Do lado de Brandão formaram Paulino Vieira, Afonso Ligouri, Astério Rebouças,
Filadelfo Almeida. Firmino Alves e Henrique Alves ficaram na moita, soprando a
fogueira para queimarem Zezinho Kruschewsky e Gileno Amado.
Em
Salvador, as coisas não andavam boas, nem poderiam andar, com a política
fervendo, entre o Governador Moniz e Arlindo Leone, de quem o deputado
itabunenses era correligionário e amigo. Um dia, Antônio Moniz chamou ao
palácio Gileno Amado e disse-lhe: “Pelo que vejo você está sozinho, em
Itabuna”. Gileno ouviu, queimou de raiva e saiu do palácio. Efetivamente, estava
sozinho, ou quase sozinho, com a traição do prefeito e dos amigos. No passeio
do palácio, ao sair, encontrou o sargento Belarmino, um caboclo grosso e
simpático, cara de homem de coragem.
Chamou
Belarmino e disse-lhe: - Belarmino, você tem coragem para cumprir uma missão
arriscada?
- Tenho
até para morrer, é questão do senhor determinar.
- Então,
ouça, Belarmino: pegue o seu fuzil, embarque no vapor que sai hoje, para
Ilhéus. Em Ilhéus tome o trem, vá a Itabuna e entregue esta carta ao prefeito,
vivo ou morto.
- Vivo ou
morto, eu ou o prefeito? – indagou espantado, o sargento.
- Um ou
outro, Belarmino, como preferir, o caso é que entregue a carta.
Ordens
dadas, ordens cumpridas. Belarmino apanhou o fuzil, encheu a capanga de balas,
despediu-se da amante que morava numa casa da Rua da Misericórdia, beijou-a e
abraçou-a, arranjou umas fitas milagrosas do Senhor do Bonfim e embarcou no
“baiano” para Ilhéus, na terceira classe, cheia de sergipanos enjoados. Uma
viagem desgraçada, vento sul contra, mar pela frente, prenúncio de maior
temporal. O comandante do navio Jequitinhonha, um homem vermelho de nome
Correia, quanto mais o navio jogava, mais ele bebia.
No dia seguinte
saltou em Ilhéus, e foi descansar no quartel para viajar no dia imediato, no
trem das sete horas. De vez em quando apalpava o dinheiro que o deputado lhe
dera, cem mil-réis e pensava na tal ordem – “ou vivo ou morto”. Era o diabo,
mas cumpriria a ordem, “ou vivo ou morto”. Teve uma ideia.

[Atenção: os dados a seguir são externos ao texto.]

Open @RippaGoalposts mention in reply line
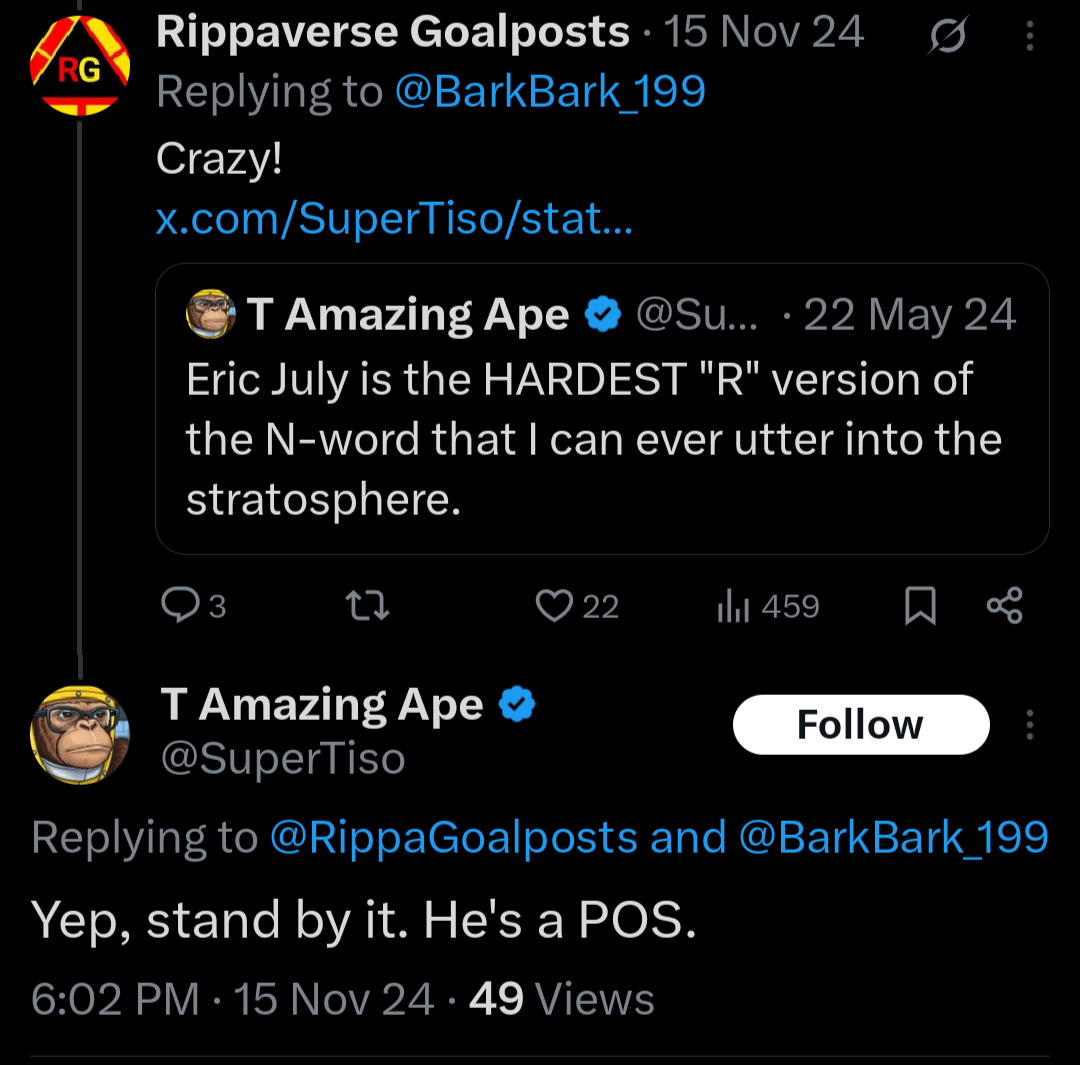1080x1065 pixels. [454, 838]
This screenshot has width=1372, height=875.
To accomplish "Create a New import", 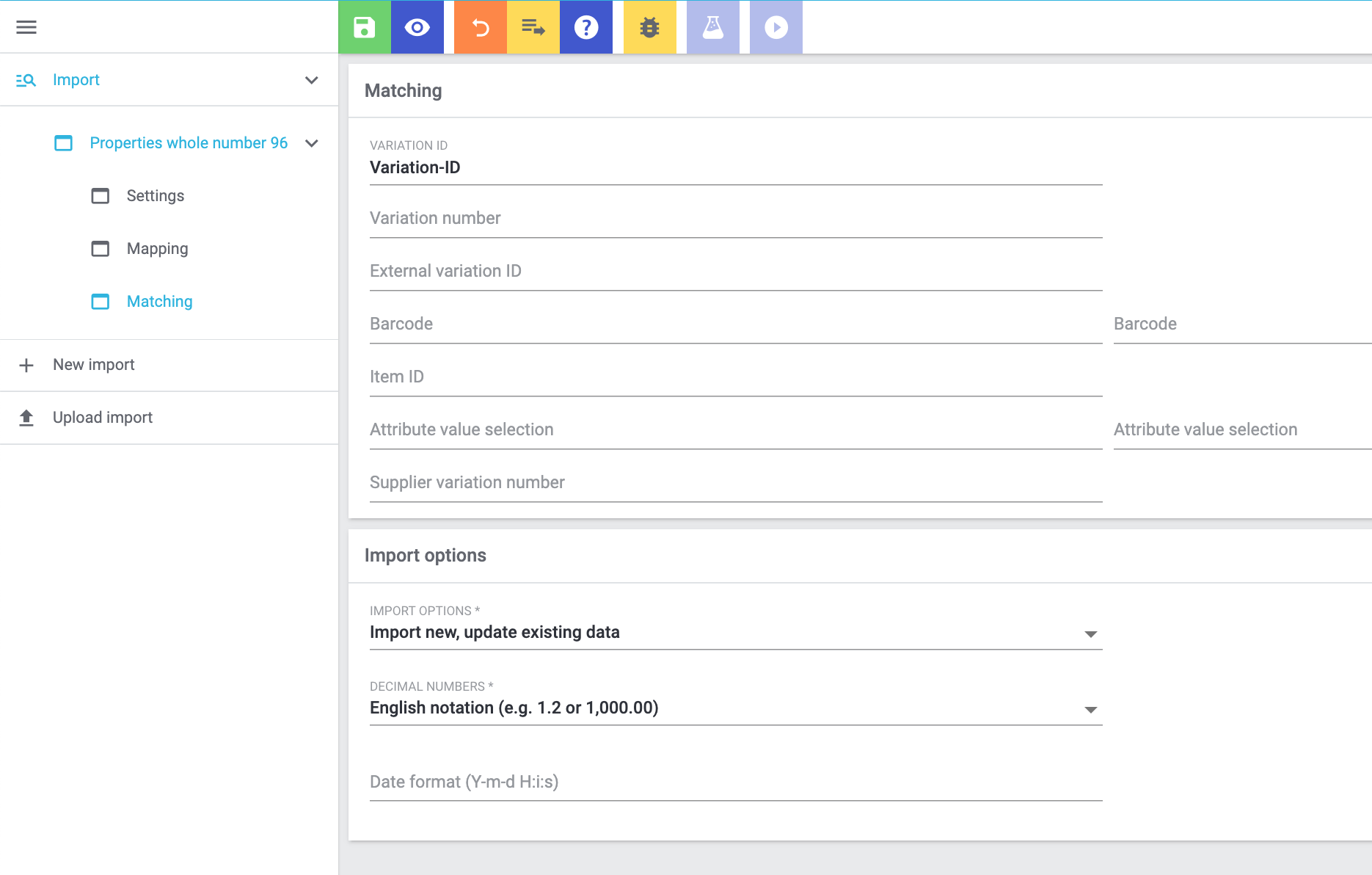I will 93,365.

Foi à estação e
comunicou para Itabuna, pelo telefone, que no outro trem, estaria lá com uma
força.
Realmente,
no dia marcado às 11 horas saltou do trem na estação de Itabuna com o fuzil na
mão, e a passo militar. A estação estava deserta. Um ou outro curioso, um ou
outro espião. Aproximou-se de um soldado que deparou na rua e ordenou que o
acompanhasse e disse alto para ser ouvido: “a tropa vem aí”.
Com o
companheiro, marchou para a casa do Prefeito Brandão. Lembrou-se da
recomendação: “vivo ou morto”; apalpou a carta, o dinheiro, sacudiu a capanga
para ouvir o tinir das balas, umas contra as outras, e enfiou pela porta da
residência do Prefeito, apartando os homens de cara feia que encontrava no
caminho. Perfilou-se diante do prefeito, entregou a carta e disse marcial:
“Dê-me, as ordens”. Pode retirar-se! Exclamou o prefeito. E Belarmino,
militarmente, saiu, como havia entrado.
Perto da
Rua do Lopes, observou que um grupo marchava em sua direção e, incontinenti,
atirou contra o grupo que correu, tendo um jagunço perdido o chapéu arrancado
por uma bala. Ao mesmo tempo os “cauassus”, que guardavam a residência de José
Kruschewsky, começaram a atirar também e estabeleceu-se um tiroteio do diabo.
Um sujeito passou correndo e gritou: “A tropa da polícia tomou a cidade, está
chegando por todos os lados”.
Paulino
Vieira, Henrique Félix correram, fugiram ou se esconderam. Belarmino soube da
notícia, marchou para o esconderijo dos jagunços foragidos de Paulino Vieira e
nas pastagens ao lado apanhou todo o armamento jogado fora na carreira da fuga.
Estava terminada a revolução.
Foi ao
telégrafo e passou o seguinte despacho: “Deputado Gileno Amado estou vivo,
movimento dominado. Mande as ordens”.